子どもが病気かどうかも知らされない親たちがいます 「パパかママか」(単独親権)から「パパもママも」(共同親権)へ

◆コロナパニックのさ中に子どもの安否がわからない

 毎日新型コロナウィルスの感染拡大のニュースがテレビから流れている。学校は休みになって、仕事と子育ての間で悩む「ひとり親」の苦境が伝えられる。でも、こんな状況になっても自分の子どもの健康状態すら知ることができない親たちがいる。離婚や未婚で子どもと引き離された親たちだ。

 日本では子育てに両親が責任を負う「共同親権」は法律で「婚姻中」に限定されている。離婚や未婚の場合は、どちらか一方に親権を決めなければいけない(単独親権)。だから、親権をめぐっての子の奪い合いが生じ、会わせるともう一方の親に子どもがなついてしまうかもしれないという不安から、子どもを連れ去り囲い込む。

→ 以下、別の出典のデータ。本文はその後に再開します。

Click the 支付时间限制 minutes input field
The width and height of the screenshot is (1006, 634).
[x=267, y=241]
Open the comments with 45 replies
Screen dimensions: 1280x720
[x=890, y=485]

 その結果私たちは自分の子どもと引き離された。会わせるという約束があったのに守ってもらえず、子どもが成人したのに、子どもの住所までわからないという父親もいる。そうやって失われた子どもとの時を国に償わせるために、私たちは単独親権制度は違憲、制度を放置してきたのは違法と裁判を起こした。

◆国際社会から批判を受ける日本の家族法

 ドイツやイタリアは日本への渡航に注意を呼び掛けている。コロナウィルスのことじゃない。日本の「子連れ別居」はいまや“拉致”と国際的な批判を受けている。離婚したら母親が子どもを見るのが当たり前。男性は女性への配慮が足りなかったから、不仲で母親が子どもを連れて家を出て会わせないところで問題ない。そんな日本の「常識」は海外では犯罪とされている。

他人がしても親がしても誘拐は誘拐。他人が殴っても夫が殴っても暴力は暴力。ともに犯罪。共同親権に転換した多くの国では、人々が「別れた後の共同子育て」を暮らしの中で受け入れ、子どもは「パパの家」と「ママの家」を日常的に行き来している。国際離婚も増えてきたため、日本で子どもと引き離される外国籍の親たちも増えてきた。

いま、そういった国内拉致の是正圧力を海外から日本は受けている。EU議会で請願が審議され、議長は日本国内の拉致の横行に吐息をついた。

「とても21世紀の話とは思えない、17世紀の歴史書を読んでいるようだ」。

◆放置してきたのはなぜ? 婚姻外の親子関係を差別してきたから

国は引き離したのは元妻(夫)であって国ではない、と責任を逃れようとしている。水俣病もチッソが水銀が入った廃液を垂れ流したのを行政が見過ごし放置したことで被害が拡大した。コロナウィルスだって同じこと。国が単独親権という病理を放置してきたことが、おびただしい数の引き離された親子や、苦境にあえぐ「ひとり親」を量産してきた。「子どもがほしければちゃんと結婚して離婚するな」。私たちは一つの家族の形を強制されている。私たちのような親子が日々生まれるのは、婚姻外の家族関係を差別したが故の人災。あなたは一体どんな家族を生きていきたい?